I have an algebraic field $\mathbb Q(\gamma)$ with $\gamma$ the complex root of $X^3+X^2+X-1$, i.e., $\gamma\approx-0.771+1.115\mathrm i$.
I have two closely related questions:
Is $\mathbb Q(\gamma)$ closed under complex conjugation?
If so, how can one express $\overline\gamma$ as an element of $\mathbb Q(\gamma)$, i.e. as $\overline\gamma=a+b\gamma+c\gamma^2$ for $a,b,c\in\mathbb Q$?
And it is possible to answer this question more in general?
In your example, ${\bf Q}(\gamma)$ is not closed under complex conjugation. There may be another way to do this, but I look at it using Galois Theory.
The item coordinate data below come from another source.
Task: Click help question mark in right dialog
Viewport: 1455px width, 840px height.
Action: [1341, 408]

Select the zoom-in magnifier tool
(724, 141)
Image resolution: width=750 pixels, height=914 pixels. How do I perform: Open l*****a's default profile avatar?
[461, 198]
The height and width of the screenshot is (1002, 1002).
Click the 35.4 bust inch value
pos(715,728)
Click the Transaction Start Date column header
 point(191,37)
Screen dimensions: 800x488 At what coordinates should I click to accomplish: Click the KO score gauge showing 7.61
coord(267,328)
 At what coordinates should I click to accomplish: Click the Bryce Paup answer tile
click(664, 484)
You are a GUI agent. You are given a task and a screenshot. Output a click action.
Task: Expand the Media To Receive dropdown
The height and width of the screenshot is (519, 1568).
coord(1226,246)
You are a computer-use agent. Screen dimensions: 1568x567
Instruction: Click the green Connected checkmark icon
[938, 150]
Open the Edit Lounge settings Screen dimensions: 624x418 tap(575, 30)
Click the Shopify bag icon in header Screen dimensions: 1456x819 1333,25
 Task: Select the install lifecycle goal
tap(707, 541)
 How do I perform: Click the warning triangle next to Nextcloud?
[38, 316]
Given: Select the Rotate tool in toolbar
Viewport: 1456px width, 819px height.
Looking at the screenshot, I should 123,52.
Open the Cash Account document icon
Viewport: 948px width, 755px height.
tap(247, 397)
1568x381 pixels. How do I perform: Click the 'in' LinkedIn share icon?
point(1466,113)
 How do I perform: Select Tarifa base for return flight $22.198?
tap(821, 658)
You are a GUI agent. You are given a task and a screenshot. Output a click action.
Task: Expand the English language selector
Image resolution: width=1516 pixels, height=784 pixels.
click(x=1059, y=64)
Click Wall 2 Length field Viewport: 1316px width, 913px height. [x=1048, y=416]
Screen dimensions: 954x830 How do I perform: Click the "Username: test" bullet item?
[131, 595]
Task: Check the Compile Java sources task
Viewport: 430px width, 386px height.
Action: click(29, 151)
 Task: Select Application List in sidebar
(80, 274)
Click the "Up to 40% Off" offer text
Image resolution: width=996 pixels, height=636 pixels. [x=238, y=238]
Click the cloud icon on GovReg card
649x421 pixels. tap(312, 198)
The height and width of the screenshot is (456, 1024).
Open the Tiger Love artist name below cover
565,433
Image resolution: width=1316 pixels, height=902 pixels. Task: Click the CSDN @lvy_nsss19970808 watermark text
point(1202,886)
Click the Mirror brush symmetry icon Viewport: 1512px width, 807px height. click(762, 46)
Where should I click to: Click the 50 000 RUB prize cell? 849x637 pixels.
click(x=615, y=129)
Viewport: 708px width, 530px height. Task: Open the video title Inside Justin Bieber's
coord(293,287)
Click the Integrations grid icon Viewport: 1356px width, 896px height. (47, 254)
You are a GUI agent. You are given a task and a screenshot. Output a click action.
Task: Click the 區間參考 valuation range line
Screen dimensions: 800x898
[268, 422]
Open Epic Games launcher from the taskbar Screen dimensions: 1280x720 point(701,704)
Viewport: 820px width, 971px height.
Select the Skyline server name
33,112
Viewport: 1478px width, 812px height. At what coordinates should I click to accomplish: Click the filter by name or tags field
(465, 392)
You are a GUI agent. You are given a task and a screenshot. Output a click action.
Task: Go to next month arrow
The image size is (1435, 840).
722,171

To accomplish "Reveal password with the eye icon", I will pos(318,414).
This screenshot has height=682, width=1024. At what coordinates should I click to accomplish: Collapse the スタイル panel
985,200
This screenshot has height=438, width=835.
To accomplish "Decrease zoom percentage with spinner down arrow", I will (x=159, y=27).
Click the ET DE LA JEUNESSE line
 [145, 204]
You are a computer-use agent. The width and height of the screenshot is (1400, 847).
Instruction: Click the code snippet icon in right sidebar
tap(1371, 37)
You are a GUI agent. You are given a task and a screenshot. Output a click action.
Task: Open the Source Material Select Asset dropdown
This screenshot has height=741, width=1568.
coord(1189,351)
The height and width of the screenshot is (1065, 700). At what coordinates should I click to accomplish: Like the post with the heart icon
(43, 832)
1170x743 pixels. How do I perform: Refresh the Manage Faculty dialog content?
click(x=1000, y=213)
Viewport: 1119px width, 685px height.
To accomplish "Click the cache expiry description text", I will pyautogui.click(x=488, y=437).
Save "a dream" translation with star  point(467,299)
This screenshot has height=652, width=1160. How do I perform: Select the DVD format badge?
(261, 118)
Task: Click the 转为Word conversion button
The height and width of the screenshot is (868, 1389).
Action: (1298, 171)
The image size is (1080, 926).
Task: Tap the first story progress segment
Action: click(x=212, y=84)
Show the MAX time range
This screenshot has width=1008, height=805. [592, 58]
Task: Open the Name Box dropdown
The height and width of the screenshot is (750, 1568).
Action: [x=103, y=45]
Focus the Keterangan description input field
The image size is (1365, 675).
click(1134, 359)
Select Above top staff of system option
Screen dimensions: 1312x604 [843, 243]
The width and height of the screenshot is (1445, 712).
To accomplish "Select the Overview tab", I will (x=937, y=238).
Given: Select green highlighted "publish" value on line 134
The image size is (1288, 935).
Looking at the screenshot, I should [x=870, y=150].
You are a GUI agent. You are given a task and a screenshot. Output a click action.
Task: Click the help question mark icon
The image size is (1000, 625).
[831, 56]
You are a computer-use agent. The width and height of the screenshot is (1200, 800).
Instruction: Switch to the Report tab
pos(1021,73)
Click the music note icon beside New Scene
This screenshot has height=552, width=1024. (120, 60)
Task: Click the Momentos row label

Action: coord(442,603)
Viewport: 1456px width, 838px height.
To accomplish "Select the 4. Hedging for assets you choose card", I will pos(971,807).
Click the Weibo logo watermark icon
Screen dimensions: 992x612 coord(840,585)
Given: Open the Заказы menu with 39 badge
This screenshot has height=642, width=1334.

The extension $K$ of the rationals generated by the full set of roots has Galois group a subgroup of $S_3$ (because the polynomial has degree 3), of order a multiple of 3 (ditto), and a multiple of 2 (since the group contains complex conjugation), so the group is all of $S_3$. Thus $K$ has degree 6 over the rationals (since that's the order of the Galois group); if $\overline\gamma$ were in ${\bf Q}(\gamma)$, then $K$ would be ${\bf Q}(\gamma)$, and would have degree only 3 over the rationals.
This argument works for all irreducible cubics over the rationals; if there is a nonreal root $\gamma$, then $\overline\gamma$ is not in ${\bf Q}(\gamma)$.
For higher degree polynomials, life is more difficult.